== TASK ==
Leaving out the pictures, retype exactly the lines from the one holding "Instruction: Open the" through the end of the material.

== GIVEN INFORMATION ==
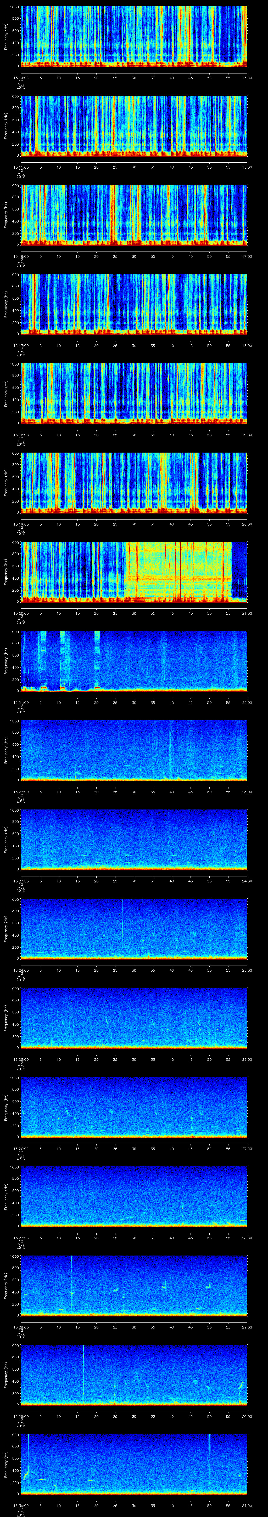
Task: Select the spectrogram panel starting at 15:23:00
Action: (134, 839)
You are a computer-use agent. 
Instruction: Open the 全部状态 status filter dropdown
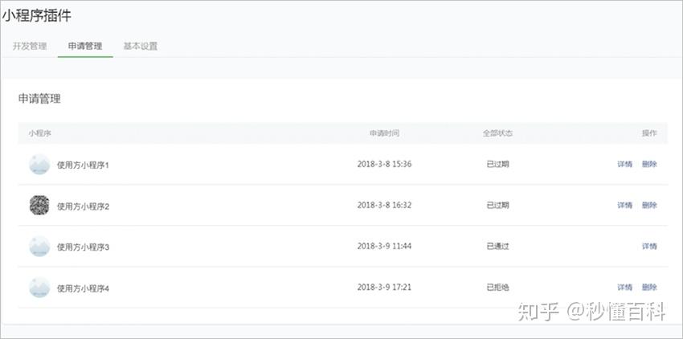pos(497,133)
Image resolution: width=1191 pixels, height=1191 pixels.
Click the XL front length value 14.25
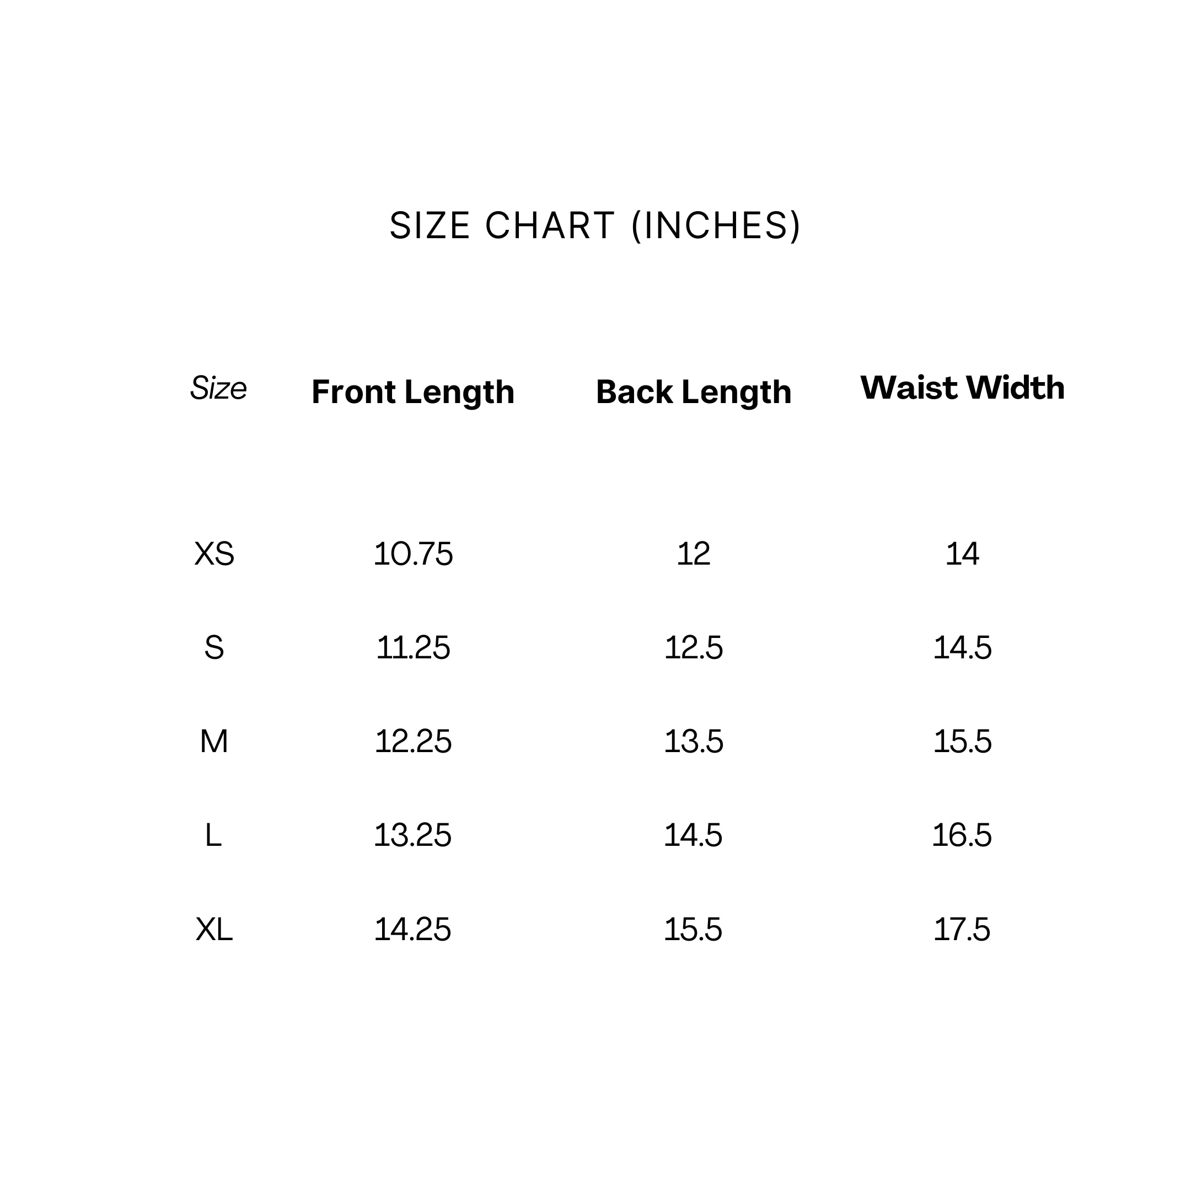pyautogui.click(x=413, y=930)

== EXERCISE ANSWER ==
Instruction: Open the 全部状态 status filter dropdown
pos(497,133)
Image resolution: width=1191 pixels, height=1191 pixels.
Click the XL front length value 14.25
pyautogui.click(x=413, y=930)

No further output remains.